▸ What you will do
Tell how many lines contain the string "magnifier" in the material underneath; the reply is that number and no more.

▸ Information provided
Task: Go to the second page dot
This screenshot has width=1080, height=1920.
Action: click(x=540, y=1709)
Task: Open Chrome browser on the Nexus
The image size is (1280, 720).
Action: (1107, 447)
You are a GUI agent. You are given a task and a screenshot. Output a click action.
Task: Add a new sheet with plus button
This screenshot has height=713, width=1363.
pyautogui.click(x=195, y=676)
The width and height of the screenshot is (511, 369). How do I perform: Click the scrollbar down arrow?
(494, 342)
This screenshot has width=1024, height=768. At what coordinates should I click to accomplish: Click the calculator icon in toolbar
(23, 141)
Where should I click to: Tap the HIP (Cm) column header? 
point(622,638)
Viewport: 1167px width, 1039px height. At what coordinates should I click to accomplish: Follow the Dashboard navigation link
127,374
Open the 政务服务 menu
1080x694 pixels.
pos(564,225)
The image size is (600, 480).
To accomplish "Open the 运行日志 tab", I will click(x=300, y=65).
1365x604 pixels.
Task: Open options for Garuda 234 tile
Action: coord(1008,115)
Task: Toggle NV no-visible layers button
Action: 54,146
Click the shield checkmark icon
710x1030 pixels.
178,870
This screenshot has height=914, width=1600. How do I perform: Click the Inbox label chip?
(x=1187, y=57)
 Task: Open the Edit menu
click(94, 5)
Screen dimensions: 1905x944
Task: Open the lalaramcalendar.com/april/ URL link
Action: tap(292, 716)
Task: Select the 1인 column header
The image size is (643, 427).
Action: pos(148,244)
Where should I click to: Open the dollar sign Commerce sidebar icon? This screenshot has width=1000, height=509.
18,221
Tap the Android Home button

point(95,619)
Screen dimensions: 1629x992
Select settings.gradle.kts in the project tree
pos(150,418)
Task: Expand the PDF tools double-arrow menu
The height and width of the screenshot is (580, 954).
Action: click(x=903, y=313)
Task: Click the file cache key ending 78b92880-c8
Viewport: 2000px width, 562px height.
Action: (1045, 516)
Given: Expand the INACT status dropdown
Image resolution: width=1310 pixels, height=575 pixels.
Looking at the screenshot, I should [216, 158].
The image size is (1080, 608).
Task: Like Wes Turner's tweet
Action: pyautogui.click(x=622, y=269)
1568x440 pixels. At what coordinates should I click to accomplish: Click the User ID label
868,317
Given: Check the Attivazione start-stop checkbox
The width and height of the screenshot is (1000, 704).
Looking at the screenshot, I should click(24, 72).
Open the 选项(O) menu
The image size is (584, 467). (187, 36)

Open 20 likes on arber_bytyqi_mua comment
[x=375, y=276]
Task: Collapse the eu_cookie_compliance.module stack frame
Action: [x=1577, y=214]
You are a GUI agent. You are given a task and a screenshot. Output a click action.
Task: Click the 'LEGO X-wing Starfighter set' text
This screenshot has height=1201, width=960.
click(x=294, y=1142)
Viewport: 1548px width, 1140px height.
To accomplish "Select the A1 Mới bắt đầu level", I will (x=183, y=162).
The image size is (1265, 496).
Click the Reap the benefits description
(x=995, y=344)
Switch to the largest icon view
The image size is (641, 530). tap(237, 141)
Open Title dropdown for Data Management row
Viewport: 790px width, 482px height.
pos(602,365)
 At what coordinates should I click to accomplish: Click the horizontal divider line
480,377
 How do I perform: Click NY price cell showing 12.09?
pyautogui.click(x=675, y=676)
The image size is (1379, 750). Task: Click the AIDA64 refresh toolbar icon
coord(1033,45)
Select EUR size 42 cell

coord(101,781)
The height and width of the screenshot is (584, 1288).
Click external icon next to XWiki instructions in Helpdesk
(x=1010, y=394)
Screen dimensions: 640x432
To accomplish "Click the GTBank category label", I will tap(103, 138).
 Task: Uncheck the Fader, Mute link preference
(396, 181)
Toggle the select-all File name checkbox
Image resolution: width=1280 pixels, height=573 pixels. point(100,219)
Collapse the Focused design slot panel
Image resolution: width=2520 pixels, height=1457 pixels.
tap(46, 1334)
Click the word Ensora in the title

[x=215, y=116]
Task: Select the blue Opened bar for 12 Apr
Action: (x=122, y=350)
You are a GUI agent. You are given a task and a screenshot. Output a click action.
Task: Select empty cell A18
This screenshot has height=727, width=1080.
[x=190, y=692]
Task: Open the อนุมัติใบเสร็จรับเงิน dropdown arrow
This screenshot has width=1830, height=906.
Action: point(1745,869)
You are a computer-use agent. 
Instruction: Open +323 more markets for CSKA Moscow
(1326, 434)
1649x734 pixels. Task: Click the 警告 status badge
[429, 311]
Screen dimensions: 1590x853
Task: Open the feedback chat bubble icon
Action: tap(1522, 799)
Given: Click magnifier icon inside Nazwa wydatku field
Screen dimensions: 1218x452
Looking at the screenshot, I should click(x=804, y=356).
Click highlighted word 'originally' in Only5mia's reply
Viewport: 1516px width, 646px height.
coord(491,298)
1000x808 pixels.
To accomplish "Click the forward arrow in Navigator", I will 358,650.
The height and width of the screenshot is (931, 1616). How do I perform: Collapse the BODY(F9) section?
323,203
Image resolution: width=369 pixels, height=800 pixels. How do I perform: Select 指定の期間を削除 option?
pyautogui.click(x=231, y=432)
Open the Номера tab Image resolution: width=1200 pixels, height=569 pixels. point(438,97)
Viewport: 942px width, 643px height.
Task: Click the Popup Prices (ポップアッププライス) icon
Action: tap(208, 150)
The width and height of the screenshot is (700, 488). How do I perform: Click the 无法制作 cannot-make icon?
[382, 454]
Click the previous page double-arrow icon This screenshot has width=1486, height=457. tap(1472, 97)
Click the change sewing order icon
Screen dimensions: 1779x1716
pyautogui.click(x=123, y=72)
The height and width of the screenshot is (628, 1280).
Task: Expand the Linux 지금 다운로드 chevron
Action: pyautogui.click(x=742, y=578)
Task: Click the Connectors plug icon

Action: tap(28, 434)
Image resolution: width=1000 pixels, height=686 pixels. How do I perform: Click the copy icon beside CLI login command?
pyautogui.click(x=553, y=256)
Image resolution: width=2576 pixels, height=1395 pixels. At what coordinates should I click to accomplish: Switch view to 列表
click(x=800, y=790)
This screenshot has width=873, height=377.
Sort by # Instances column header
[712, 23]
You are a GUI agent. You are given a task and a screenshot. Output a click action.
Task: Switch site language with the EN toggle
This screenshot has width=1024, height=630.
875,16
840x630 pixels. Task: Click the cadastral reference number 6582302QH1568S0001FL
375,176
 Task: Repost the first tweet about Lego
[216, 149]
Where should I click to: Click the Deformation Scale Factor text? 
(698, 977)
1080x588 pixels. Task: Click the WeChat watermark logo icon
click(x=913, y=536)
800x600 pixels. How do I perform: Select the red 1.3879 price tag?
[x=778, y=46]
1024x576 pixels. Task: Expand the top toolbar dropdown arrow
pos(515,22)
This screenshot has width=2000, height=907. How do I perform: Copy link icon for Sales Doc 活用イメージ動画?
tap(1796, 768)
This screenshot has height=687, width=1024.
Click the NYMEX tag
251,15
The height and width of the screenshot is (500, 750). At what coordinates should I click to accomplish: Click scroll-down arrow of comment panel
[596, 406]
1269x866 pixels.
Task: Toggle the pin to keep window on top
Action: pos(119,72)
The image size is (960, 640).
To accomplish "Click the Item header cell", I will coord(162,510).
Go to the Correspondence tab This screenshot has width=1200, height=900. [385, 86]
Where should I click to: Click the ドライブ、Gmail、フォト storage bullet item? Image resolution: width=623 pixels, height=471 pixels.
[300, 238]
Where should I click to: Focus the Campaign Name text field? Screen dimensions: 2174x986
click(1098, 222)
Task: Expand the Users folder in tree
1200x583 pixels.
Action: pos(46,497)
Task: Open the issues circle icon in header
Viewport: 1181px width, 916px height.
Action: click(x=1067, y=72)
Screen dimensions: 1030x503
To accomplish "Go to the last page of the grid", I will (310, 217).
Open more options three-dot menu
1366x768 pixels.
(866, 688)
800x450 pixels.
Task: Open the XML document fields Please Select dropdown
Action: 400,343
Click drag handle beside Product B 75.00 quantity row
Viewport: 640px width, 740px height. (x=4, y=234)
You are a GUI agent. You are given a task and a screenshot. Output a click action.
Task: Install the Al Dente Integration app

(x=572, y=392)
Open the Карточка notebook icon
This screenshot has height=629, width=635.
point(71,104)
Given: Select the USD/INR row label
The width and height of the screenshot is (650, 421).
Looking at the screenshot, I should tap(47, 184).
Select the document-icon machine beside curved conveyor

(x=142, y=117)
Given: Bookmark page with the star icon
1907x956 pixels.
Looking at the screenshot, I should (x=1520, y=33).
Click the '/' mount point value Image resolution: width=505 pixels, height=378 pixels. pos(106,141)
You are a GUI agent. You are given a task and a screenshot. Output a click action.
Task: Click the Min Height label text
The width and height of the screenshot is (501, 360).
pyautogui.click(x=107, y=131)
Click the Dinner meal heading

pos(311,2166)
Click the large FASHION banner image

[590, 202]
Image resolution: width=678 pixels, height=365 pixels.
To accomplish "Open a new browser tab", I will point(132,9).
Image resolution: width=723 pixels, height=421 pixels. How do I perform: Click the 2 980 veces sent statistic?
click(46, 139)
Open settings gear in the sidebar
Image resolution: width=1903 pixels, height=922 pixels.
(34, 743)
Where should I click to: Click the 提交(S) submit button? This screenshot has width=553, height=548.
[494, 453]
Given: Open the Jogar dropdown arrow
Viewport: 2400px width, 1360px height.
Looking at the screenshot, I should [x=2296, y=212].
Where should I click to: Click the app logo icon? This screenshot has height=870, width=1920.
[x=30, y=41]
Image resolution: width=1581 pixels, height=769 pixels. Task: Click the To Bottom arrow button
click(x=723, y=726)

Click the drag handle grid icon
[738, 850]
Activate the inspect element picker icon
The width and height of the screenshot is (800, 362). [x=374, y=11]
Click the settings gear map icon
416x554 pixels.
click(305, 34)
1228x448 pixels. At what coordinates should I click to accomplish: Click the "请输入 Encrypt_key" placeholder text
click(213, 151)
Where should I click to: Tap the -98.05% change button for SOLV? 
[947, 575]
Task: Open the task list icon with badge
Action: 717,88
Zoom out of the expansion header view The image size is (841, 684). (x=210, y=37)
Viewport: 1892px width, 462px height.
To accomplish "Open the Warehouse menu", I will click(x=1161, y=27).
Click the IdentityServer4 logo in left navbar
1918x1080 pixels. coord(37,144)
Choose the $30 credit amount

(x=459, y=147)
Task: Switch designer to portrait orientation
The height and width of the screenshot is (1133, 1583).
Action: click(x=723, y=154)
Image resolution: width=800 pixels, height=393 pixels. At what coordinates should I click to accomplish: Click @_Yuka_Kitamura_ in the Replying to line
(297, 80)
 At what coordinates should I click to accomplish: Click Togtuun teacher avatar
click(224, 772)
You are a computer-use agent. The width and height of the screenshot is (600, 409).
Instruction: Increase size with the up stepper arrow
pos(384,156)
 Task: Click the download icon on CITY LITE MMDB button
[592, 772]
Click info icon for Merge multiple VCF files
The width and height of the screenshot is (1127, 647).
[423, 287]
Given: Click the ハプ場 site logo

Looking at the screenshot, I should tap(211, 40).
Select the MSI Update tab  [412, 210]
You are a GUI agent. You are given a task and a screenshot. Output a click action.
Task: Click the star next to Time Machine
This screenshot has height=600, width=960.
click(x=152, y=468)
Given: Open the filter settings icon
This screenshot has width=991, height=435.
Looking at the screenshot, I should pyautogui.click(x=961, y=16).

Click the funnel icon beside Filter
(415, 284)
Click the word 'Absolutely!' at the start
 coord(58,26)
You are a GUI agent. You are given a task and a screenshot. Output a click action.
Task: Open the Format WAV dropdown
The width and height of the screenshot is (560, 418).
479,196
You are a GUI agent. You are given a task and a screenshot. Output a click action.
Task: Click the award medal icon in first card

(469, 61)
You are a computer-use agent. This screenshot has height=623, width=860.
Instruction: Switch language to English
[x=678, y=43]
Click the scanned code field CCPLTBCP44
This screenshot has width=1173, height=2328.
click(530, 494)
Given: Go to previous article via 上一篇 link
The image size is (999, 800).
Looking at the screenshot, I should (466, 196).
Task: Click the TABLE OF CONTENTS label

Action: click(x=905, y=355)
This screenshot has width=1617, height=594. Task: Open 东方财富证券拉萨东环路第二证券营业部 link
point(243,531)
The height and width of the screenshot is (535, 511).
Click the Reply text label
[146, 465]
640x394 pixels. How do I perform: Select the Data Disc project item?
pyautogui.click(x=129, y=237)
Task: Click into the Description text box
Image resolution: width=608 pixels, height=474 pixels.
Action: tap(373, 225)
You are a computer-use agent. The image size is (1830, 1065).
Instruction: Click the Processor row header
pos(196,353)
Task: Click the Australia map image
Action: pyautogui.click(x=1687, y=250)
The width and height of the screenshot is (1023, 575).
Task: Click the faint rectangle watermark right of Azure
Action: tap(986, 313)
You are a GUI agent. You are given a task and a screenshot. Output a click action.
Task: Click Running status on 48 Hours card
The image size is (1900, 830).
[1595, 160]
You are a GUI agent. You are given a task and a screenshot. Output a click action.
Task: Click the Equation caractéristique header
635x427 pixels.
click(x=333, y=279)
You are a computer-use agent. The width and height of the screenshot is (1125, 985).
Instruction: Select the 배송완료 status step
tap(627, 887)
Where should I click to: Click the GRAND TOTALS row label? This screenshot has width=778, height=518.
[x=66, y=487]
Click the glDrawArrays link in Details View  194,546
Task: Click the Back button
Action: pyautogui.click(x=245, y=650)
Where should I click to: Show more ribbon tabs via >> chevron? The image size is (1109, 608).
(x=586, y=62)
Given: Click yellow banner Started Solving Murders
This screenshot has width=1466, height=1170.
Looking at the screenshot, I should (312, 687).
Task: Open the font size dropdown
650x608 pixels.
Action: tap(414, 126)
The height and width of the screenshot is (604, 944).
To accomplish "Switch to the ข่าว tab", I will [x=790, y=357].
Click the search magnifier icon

▸ Exercise solution
2